Keywords: coronary, microcirculation, flow-mediated vasodilation, endothelium, endothelium-derived hyperpolarization factor, hydrogen peroxide, redox biology

Introduction

Based on direct measurements of intravascular pressure in animal models, coronary resistance is considered to be primarily regulated by arterioles between the diameters of 50-200 microns [41]. Vessels in this size range are most responsive to metabolic, myogenic and humoral stimuli [48]. At baseline, substantial vasomotor tone exists to match oxygen delivery to metabolic need. With elevated metabolic demand, coronary flow can increase 5-fold primarily through arteriolar vasodilatation. This vasodilator reserve can also be utilized to maintain flow when perfusion pressure changes[22]. For example inserting a 50% stenosis in a coronary conduit artery has little effect on flow due to autoregulatory reductions in arteriolar resistance [19]. However with exercise or tighter stenosis (~80%), flow may be compromised when arteriolar dilation is exhausted. Thus conduit and resistance vessels work in harmony to defend myocardial perfusion. The presence of microvascular disease and the concomitant inability to match flow with metabolism and pressure will accentuate the adverse effect of a larger artery stenosis. The inability of the microcirculation to compensate for changes in metabolism and perfusion pressure is one reason that examination of coronary arteriolar function is so important. Another important factor is that arteriolar responses may serve as an indicator large vessel function. It is hypothesized that changes in microvessel phenotype (e.g. endothelial function and release of vasoactive agents) parallels changes that occur in larger vessels, but without the development of atherosclerosis. Epicardial and microvascular coronary endothelial dysfunction predicts future cardiovascular events in the presence or absence of angiographically detectable coronary lesions [20;63].

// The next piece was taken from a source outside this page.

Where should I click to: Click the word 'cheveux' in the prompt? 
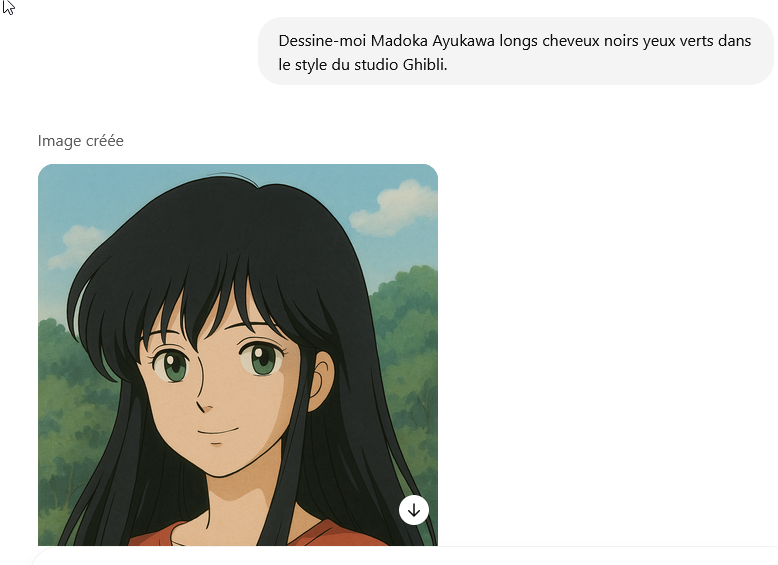pos(571,41)
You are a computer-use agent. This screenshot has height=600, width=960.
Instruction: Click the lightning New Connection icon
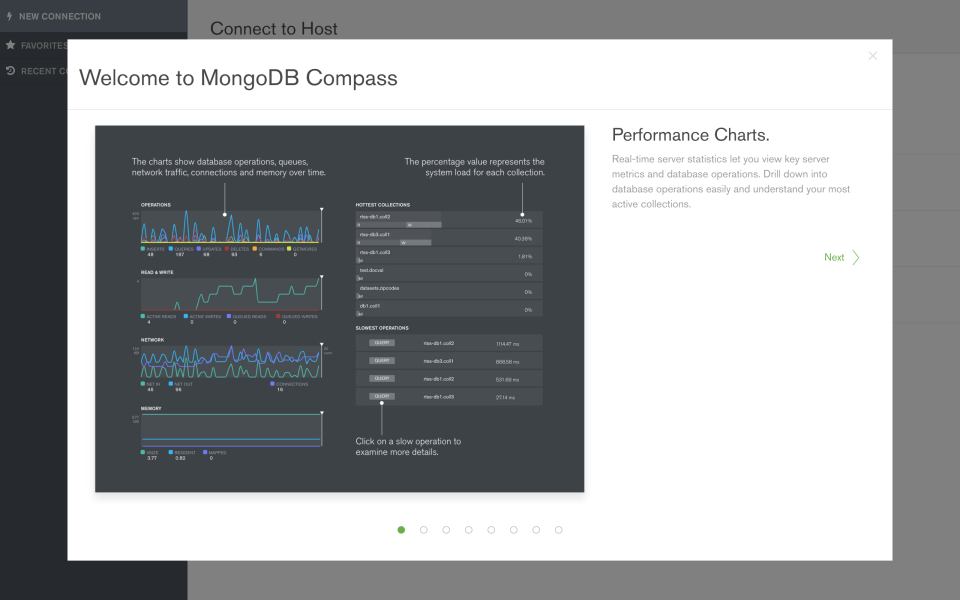point(9,16)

Evaluation of microvascular function in humans – in vivo approaches

Coronary catheterization is one of the most widely used techniques to assess human coronary arteriolar function. Pharmacological stimuli are used to modulate coronary flow as assessed by a Doppler wire placed in the target vessel. Acetylcholine and substance P are used to assess endothelium-mediated dilation while adenosine, dipyridamole, papaverine or nitroprusside are used to measure endothelium-independent dilator responses. The response to acetylcholine is complex, yielding dose-dependent vasodilation in most cases, but in the presence of risk factors or frank disease, it causes vasoconstriction indicative of endothelial dysfunction [39] and predicts future cardiovascular events [58].

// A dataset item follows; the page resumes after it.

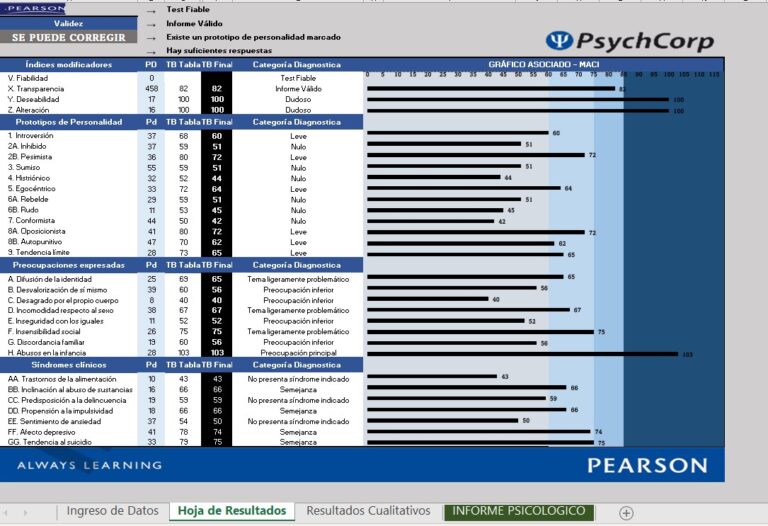Select the Hoja de Resultados tab
The width and height of the screenshot is (768, 526).
pos(232,511)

Echocardiography can be used to assess coronary flow velocity non-invasively [43]. It too relies on Doppler interrogation of the proximal coronary arteries for calculation of flow velocity. Both catheter-based and non-invasive echo approaches to measuring microvascular responsiveness by investigating large coronary flow have limitations. Indirectness of the measurement (interrogating conduit vessel rather than microvessel blood flow) is the most obvious limitation. Presence of collateral vessels for example could obscure flow in the microcirculation. Inability to assess the Doppler angle with respect to the vessel and difficulty in accounting for possible changes in epicardial artery diameter at the site and time where the flow measurement is made, also reduce reliability of these techniques.

Myocardial contrast echocardiography (MCE) is another sonographic technique that provides non-invasive assessment of regional myocardial perfusion [26]. MCE was developed in the 1990s by Sanjiv Kaul using sonar pulses to destroy insonified microbubbles which lose their echo-opacification upon release of trapped gases. Timing the reintroduction of tissue contrast from arterial blood outside the heart provides an assessment of regional myocardial perfusion [49]. Advantages of the MCE technique are the ability for repeated non-invasive assessments of cardiovascular function, assessment of regional flow, and the ability to measure blood flow and myocardial blood volume. This allows for quantitative assessment of flow.

Other techniques are available for assessing human microvascular function in vivo, including traditional nuclear imaging studies, magnetic resonance imaging [25;51], electron beam computed tomography (EBT) [2] and positron emission tomography (PET) scanning [6;21]. For further details on these and other methods also refer to Knaapen et al.[27]

Evaluation of microvascular function in humans – in vitro approaches

A limitation to all in vivo approaches for assessing arteriolar function is the indirectness of the measurement and the influence of extravascular factors including metabolic, neural, humoral, paracrine, and myocardial compressive forces. Myocardial metabolism is the primary regulator of arteriolar tone, and most stimuli that are used to modulate coronary tone in vivo also influence contractility, obscuring direct vascular responses to the stimulus. For example cardiac sympathetic activation elicits a reduction in coronary resistance under vagotomized conditions in the dog, but this is converted to a frank constriction in the presence of beta-adrenergic blockade[16] or in the presence of severe coronary stenosis[23], which attenuates the myocardial metabolic stimulus for dilation. Another, albeit modest, shortcoming of most in vivo measurements is that global changes in resistance are measured. While most flow regulation is governed by arterioles 50-200 micrometers in diameter, a significant portion of resistance remains in other vascular segments downstream from the conduit coronary vessels. Only total resistance is assessed with in vivo techniques, masking the heterogeneity in vessel size-specific responses that are well-described in the coronary bed [32].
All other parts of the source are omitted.